The concept of bombing Iraq as an essentially wholesome liaison between morality and Western technological prowess goes back to 1919, when Britain sought dominance of the Gulf oil fields and a docile government in Baghdad as an outcome of World War I. The Royal Air Force asked Winston Churchill, then the secretary of state for war, for permission to use chemical weapons, the “smart bombs” of their day, “against recalcitrant Arabs as an experiment.” Churchill rejected timid nay-sayers. “I do not understand squeamishness about the use of gas,” he wrote. “I am strongly in favor of using poisoned gas against uncivilized tribes. . . . It is not necessary to use only the most deadly gases; gases can be used which would cause great inconvenience and would spread a lively terror and yet would leave no serious permanent effects on most of those affected.”

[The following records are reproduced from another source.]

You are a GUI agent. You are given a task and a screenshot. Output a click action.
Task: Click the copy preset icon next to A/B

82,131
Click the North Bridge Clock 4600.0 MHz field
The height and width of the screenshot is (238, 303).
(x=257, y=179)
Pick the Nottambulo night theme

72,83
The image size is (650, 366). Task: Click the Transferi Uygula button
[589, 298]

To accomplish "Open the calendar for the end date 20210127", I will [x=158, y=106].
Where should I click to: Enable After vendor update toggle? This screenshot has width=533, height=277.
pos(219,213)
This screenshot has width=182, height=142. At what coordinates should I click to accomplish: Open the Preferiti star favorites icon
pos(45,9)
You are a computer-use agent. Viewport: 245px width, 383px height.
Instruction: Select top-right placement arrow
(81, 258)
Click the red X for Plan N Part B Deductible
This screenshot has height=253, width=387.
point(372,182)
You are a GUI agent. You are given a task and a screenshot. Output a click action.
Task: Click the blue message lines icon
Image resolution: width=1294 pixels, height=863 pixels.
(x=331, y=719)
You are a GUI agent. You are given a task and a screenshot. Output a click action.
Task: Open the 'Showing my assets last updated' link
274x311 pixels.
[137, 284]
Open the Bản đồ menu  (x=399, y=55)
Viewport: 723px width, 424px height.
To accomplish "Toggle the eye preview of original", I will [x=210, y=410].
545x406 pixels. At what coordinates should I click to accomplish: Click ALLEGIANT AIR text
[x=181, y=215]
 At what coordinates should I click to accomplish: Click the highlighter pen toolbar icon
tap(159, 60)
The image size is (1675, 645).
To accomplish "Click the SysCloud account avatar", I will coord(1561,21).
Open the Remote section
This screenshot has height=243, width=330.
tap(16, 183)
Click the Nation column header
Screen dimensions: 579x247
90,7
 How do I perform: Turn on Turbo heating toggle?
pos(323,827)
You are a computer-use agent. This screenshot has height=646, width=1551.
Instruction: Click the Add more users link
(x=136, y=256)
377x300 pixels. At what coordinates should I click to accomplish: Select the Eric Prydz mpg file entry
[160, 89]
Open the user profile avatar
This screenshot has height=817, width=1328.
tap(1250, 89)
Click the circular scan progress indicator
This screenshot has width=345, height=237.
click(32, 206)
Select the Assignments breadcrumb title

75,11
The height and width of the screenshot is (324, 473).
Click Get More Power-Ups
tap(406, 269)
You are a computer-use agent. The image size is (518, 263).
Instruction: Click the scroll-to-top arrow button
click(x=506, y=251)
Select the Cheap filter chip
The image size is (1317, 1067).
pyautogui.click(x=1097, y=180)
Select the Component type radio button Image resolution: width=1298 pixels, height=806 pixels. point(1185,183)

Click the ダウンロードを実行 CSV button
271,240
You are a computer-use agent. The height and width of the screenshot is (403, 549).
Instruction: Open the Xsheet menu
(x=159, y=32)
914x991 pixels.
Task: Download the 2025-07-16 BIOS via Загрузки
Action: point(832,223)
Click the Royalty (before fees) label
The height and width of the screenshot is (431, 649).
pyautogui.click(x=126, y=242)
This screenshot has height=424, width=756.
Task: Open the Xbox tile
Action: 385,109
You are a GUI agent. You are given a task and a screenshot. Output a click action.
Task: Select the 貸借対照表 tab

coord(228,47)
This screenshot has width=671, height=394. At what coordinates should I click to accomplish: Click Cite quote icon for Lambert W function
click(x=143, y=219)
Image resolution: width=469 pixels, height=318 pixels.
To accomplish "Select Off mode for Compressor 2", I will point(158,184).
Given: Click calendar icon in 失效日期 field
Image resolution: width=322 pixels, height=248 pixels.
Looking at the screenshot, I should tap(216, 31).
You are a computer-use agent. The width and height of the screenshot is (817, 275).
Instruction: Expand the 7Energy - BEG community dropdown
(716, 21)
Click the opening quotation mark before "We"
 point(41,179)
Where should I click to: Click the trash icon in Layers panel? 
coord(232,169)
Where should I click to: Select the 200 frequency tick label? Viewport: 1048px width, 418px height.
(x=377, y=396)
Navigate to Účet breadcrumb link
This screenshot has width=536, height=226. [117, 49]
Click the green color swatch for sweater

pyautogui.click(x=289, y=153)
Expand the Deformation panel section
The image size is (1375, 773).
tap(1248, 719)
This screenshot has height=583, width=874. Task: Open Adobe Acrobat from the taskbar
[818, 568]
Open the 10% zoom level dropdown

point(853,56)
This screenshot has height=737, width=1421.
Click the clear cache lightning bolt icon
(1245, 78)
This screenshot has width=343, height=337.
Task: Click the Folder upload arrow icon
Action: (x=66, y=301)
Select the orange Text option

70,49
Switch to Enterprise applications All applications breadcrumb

Chemical weapons, Churchill concluded, represent “the application of Western science to modern warfare. . . . We cannot in any circumstance acquiesce in the non-utilization of any weapons which are available to procure a speedy termination to the disorder which prevails on the frontier.”

From Churchill’s view that gas bombs might, if judiciously applied, be merely “inconvenient” to their targets, it is but a short leap to today’s hearty applause for the moral properties of Tomahawk and laser-guided bomb as they descend upon Iraq, said applause no doubt being overture to tomorrow’s calls for understanding if it becomes necessary to use nuclear weapons to overwhelm Iraqi intransigence.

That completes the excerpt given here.